- _Exercise instructions_:
Print every line of the data word for word.
Records supplied section start
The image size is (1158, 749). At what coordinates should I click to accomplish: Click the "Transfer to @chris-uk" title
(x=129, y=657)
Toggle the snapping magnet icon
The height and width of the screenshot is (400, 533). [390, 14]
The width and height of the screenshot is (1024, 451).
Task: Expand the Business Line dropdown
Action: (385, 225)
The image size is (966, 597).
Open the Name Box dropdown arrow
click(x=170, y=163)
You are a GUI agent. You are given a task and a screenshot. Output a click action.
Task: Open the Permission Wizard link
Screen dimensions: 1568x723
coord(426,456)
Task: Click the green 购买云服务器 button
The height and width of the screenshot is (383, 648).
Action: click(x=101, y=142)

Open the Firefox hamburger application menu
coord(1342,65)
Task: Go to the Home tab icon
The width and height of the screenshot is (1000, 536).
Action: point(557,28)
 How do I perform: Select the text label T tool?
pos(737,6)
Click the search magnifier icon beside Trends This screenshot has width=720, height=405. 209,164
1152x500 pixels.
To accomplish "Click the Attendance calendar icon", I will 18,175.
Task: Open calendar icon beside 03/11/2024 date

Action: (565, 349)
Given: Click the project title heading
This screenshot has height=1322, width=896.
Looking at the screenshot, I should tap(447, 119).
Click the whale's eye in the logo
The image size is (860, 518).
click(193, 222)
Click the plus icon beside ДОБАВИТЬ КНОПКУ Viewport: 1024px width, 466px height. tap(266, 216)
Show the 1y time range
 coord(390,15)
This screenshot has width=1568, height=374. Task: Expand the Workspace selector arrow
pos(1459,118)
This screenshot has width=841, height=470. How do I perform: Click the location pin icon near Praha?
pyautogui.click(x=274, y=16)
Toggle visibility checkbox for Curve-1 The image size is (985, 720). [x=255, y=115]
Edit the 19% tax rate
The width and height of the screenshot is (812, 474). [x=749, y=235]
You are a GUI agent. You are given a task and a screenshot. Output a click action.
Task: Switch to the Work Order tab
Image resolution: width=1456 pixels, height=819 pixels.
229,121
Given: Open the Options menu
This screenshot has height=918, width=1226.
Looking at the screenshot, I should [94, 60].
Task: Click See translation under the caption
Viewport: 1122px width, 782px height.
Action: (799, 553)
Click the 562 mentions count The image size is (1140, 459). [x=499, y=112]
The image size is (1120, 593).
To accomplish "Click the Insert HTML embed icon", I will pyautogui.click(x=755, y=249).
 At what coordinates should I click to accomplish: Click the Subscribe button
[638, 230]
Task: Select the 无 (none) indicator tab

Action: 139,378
Records supplied section end
- _Response below_:
The image size is (1158, 749). At what coordinates should I click to accomplish: Click the "Transfer to @chris-uk" title
(x=129, y=657)
Toggle the snapping magnet icon
The height and width of the screenshot is (400, 533). [390, 14]
The width and height of the screenshot is (1024, 451).
Task: Expand the Business Line dropdown
Action: (385, 225)
The image size is (966, 597).
Open the Name Box dropdown arrow
click(x=170, y=163)
You are a GUI agent. You are given a task and a screenshot. Output a click action.
Task: Open the Permission Wizard link
Screen dimensions: 1568x723
coord(426,456)
Task: Click the green 购买云服务器 button
The height and width of the screenshot is (383, 648).
Action: click(x=101, y=142)

Open the Firefox hamburger application menu
coord(1342,65)
Task: Go to the Home tab icon
The width and height of the screenshot is (1000, 536).
Action: point(557,28)
 How do I perform: Select the text label T tool?
pos(737,6)
Click the search magnifier icon beside Trends This screenshot has width=720, height=405. 209,164
1152x500 pixels.
To accomplish "Click the Attendance calendar icon", I will 18,175.
Task: Open calendar icon beside 03/11/2024 date

Action: (565, 349)
Given: Click the project title heading
This screenshot has height=1322, width=896.
Looking at the screenshot, I should tap(447, 119).
Click the whale's eye in the logo
The image size is (860, 518).
click(193, 222)
Click the plus icon beside ДОБАВИТЬ КНОПКУ Viewport: 1024px width, 466px height. tap(266, 216)
Show the 1y time range
 coord(390,15)
This screenshot has width=1568, height=374. Task: Expand the Workspace selector arrow
pos(1459,118)
This screenshot has width=841, height=470. How do I perform: Click the location pin icon near Praha?
pyautogui.click(x=274, y=16)
Toggle visibility checkbox for Curve-1 The image size is (985, 720). [x=255, y=115]
Edit the 19% tax rate
The width and height of the screenshot is (812, 474). [x=749, y=235]
You are a GUI agent. You are given a task and a screenshot. Output a click action.
Task: Switch to the Work Order tab
Image resolution: width=1456 pixels, height=819 pixels.
229,121
Given: Open the Options menu
This screenshot has height=918, width=1226.
Looking at the screenshot, I should [94, 60].
Task: Click See translation under the caption
Viewport: 1122px width, 782px height.
Action: (799, 553)
Click the 562 mentions count The image size is (1140, 459). [x=499, y=112]
The image size is (1120, 593).
To accomplish "Click the Insert HTML embed icon", I will pyautogui.click(x=755, y=249).
 At what coordinates should I click to accomplish: Click the Subscribe button
[638, 230]
Task: Select the 无 (none) indicator tab

Action: 139,378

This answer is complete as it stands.